**Task requirements**: Give the lines of the material verbatim, from the first line to the line with "Leder Games (741, 2091)", including both.

**Supplied material**:
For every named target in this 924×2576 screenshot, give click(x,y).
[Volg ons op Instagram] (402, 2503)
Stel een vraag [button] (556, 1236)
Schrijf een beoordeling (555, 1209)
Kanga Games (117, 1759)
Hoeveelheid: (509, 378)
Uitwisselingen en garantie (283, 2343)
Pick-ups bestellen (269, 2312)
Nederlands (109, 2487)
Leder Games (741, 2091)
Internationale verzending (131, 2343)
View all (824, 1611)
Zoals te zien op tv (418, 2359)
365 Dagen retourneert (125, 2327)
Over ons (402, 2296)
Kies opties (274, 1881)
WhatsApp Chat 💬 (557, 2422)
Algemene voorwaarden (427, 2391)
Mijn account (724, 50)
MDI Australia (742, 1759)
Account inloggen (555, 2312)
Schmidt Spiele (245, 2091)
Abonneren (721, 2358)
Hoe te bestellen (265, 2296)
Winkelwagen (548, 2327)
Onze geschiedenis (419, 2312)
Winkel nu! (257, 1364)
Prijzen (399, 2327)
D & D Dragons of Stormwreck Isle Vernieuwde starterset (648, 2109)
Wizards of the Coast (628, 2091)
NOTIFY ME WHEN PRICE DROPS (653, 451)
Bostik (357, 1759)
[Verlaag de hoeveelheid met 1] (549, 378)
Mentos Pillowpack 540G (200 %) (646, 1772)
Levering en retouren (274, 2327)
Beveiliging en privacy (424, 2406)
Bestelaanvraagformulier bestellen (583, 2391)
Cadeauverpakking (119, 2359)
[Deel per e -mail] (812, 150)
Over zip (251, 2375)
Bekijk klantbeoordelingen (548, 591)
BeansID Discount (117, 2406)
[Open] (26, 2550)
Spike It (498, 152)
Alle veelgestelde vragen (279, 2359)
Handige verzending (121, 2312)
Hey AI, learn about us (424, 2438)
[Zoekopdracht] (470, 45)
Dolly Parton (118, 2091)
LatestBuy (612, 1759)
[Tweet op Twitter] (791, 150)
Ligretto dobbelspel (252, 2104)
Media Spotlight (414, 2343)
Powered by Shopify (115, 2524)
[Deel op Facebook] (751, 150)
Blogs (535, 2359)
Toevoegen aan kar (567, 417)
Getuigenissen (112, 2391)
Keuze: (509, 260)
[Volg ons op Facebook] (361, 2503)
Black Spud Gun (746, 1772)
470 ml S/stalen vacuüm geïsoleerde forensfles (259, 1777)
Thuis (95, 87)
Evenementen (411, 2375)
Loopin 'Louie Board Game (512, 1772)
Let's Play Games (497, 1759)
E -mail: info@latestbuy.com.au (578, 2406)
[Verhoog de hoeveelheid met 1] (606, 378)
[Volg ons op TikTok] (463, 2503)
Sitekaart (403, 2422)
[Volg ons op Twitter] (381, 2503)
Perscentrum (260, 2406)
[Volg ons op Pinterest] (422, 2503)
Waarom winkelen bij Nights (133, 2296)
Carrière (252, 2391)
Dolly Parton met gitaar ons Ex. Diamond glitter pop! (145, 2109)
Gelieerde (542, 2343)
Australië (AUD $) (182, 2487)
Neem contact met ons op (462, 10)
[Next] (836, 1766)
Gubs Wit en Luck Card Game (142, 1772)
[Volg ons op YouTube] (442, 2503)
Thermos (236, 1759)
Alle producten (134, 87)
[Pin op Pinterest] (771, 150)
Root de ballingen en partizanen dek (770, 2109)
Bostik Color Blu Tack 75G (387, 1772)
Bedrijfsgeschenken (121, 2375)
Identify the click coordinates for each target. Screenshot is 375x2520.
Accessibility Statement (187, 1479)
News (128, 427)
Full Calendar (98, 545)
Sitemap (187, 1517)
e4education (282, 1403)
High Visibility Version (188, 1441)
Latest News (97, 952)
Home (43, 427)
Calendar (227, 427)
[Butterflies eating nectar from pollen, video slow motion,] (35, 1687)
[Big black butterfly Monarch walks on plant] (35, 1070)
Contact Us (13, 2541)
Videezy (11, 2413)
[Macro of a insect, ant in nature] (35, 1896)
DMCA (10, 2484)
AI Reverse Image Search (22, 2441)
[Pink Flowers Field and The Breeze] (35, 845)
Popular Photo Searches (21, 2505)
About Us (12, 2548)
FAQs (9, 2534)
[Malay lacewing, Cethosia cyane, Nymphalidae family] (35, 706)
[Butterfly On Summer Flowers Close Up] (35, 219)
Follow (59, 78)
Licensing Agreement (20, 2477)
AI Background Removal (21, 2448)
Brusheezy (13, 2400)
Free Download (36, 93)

**Completed task**:
For every named target in this 924×2576 screenshot, give click(x,y).
[Volg ons op Instagram] (402, 2503)
Stel een vraag [button] (556, 1236)
Schrijf een beoordeling (555, 1209)
Kanga Games (117, 1759)
Hoeveelheid: (509, 378)
Uitwisselingen en garantie (283, 2343)
Pick-ups bestellen (269, 2312)
Nederlands (109, 2487)
Leder Games (741, 2091)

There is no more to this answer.